Frauduleuze erkenningen

Frauduleuze erkenningen

Regelgeving
- Omzendbrief frauduleuze erkenningen (Staatsblad 26/3/2018)
- Wet frauduleuze erkenningen van 19 september 2017 (Staatsblad 4/10/2017, inwerkingtreding 1/4/2018) nadien gewijzigd door de inwerkingtreding van de DABS (de Wet van 18 juni 2018 houdende diverse bepalingen inzake burgerlijk recht en bepalingen met het oog op de bevordering van alternatieve vormen van geschillenoplossing (BS 2/7/2018) en de Wet van 21 december 2018 houdende diverse bepalingen betreffende Justitie (Staatsblad 31/12/2018))
- Gecoördineerde versie Burgerlijk Wetboek.

Basis
De ambtenaren van de burgerlijke stand dienen sinds 1 april 2018 een actieve en preventieve rol te vervullen in het kader van de strijd tegen frauduleuze erkenningen, dit wil zeggen een erkenning die er enkel op gericht is voor zichzelf, het kind of de andere ouder een verblijfsrechtelijk voordeel verbonden met de vaststelling van de afstammingsband te geven.
VLAVABBS stelde in 2018 een samenvatting van de nieuwe regels ter beschikking aan de hand van de presentatie gebruikt in de infosessies in Hasselt en Gent (2018) en bijgewerkt aan de principes van de Omzendbrief. Ten slotte presenteert de vereniging een reeks model-documenten (m.i.v. modellen voor de akte van aangifte van erkenning op basis van de Omzendbrief). Opgelet deze presentatie en modellen werden niet aangepast aan de inwerkingtreding van de DABS én het tegelijkertijd wijzigen van de regels inzake de voor te leggen documenten (in het bijzonder de afschaffing van de verplichting voor moeder en erkenner een geboorteakte voor te leggen, waardoor ook de desbetreffende passages in de Omzendbrief overbodig zijn geworden).

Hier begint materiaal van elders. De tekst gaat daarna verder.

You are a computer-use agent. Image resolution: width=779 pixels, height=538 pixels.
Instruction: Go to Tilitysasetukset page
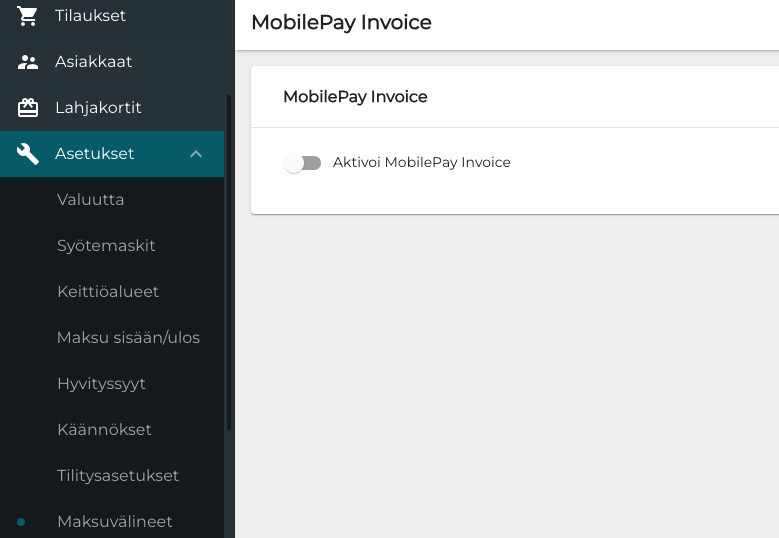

De erkenning verloopt wettelijk in drie fasen:
1. de aangifte van erkenning onder voorlegging van wettelijk bepaalde documenten tegen ontvangstbewijs
2. het ondertekenen van de aangifte van erkenning, waarvan het model werd bepaald bij KB van 30 januari 2019 tot vaststelling van het model van aangifte van huwelijk en het model van aangifte van erkenning, de wijze van verzending van documenten en de wijze waarop meldingen gebeuren (Staatsblad 15/02/2019)
3. het acteren van de erkenning (in de geboorteakte of een prenatale of postnatale erkenningsakte).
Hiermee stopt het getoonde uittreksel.